* Prompt: Reproduce each of the items below word for word, leaving out the pictures.

* Data shown:
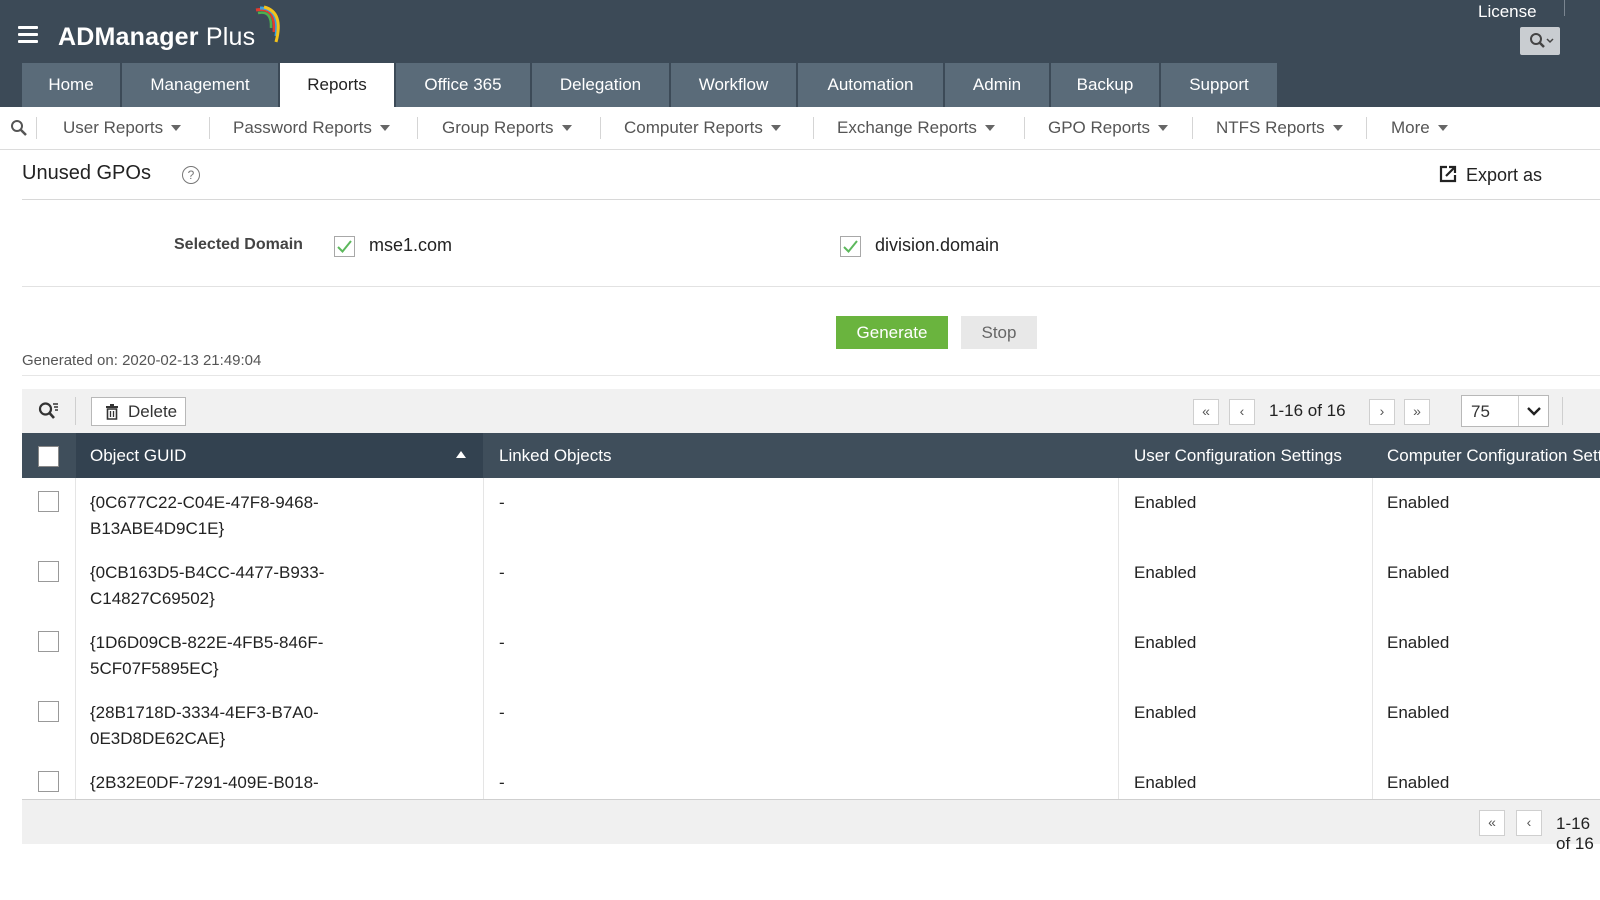 This screenshot has width=1600, height=900. Describe the element at coordinates (1219, 85) in the screenshot. I see `tab-support: Support` at that location.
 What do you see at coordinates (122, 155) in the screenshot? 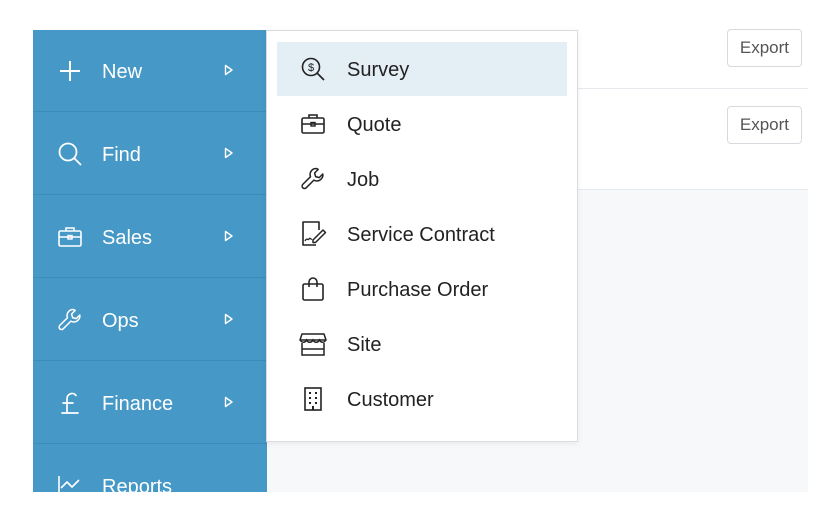
I see `sidebar-item-label: Find` at bounding box center [122, 155].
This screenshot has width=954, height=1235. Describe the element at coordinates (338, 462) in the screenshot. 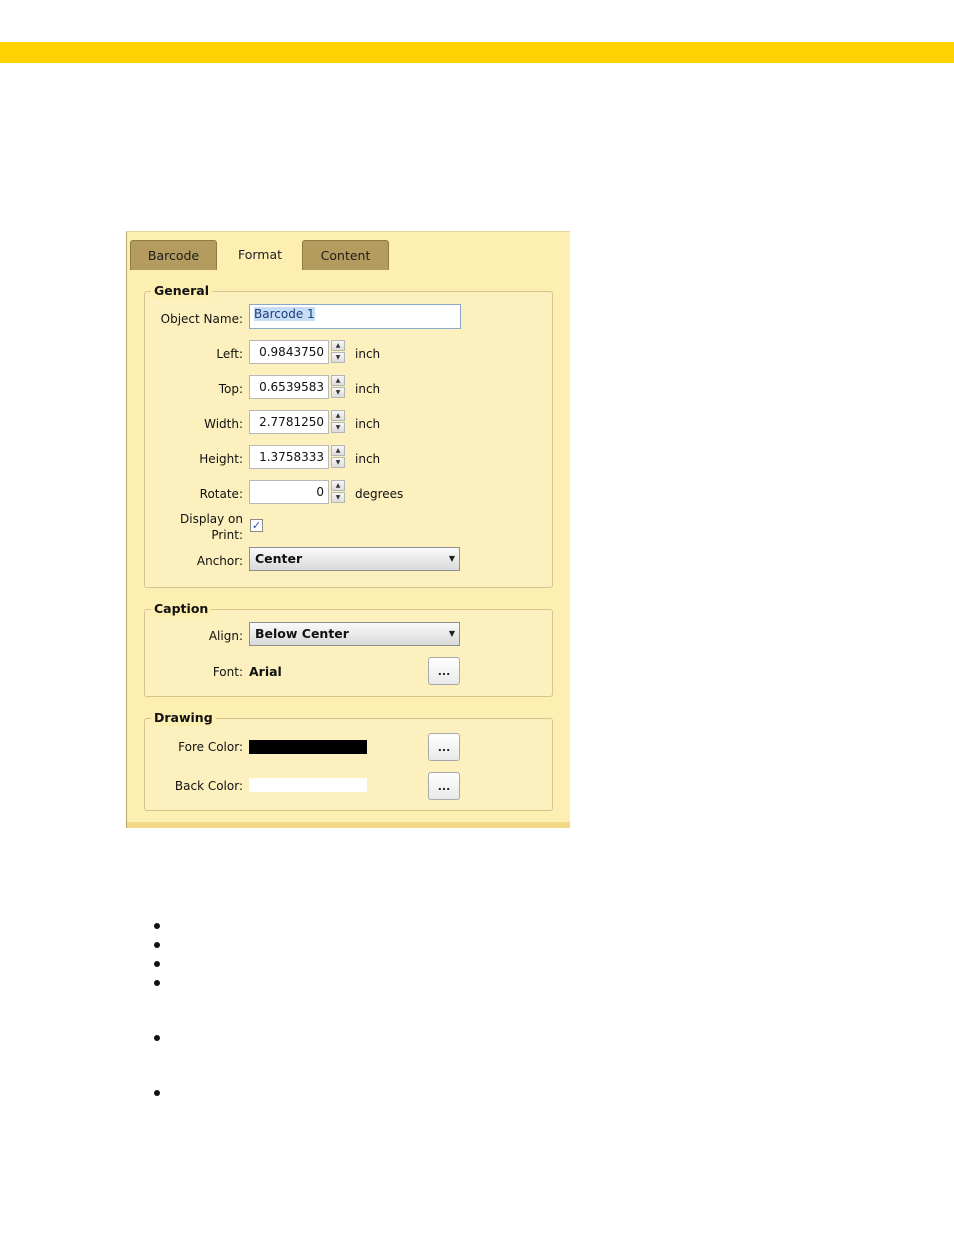

I see `height-decrement-button: ▼` at that location.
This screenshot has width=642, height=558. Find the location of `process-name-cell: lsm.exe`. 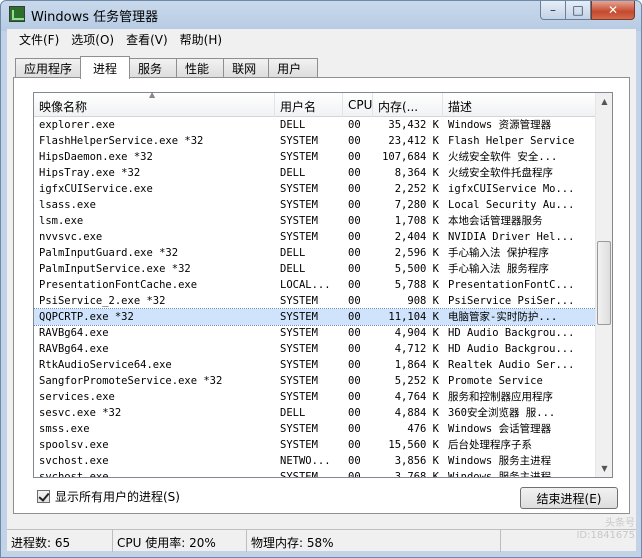

process-name-cell: lsm.exe is located at coordinates (62, 221).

* Solution to the exercise:
 This screenshot has width=1600, height=900. Describe the element at coordinates (1219, 85) in the screenshot. I see `tab-support: Support` at that location.
 What do you see at coordinates (122, 155) in the screenshot? 
I see `sidebar-item-label: Find` at bounding box center [122, 155].
This screenshot has width=954, height=1235. Describe the element at coordinates (338, 462) in the screenshot. 

I see `height-decrement-button: ▼` at that location.
This screenshot has width=642, height=558. Find the location of `process-name-cell: lsm.exe`. 

process-name-cell: lsm.exe is located at coordinates (62, 221).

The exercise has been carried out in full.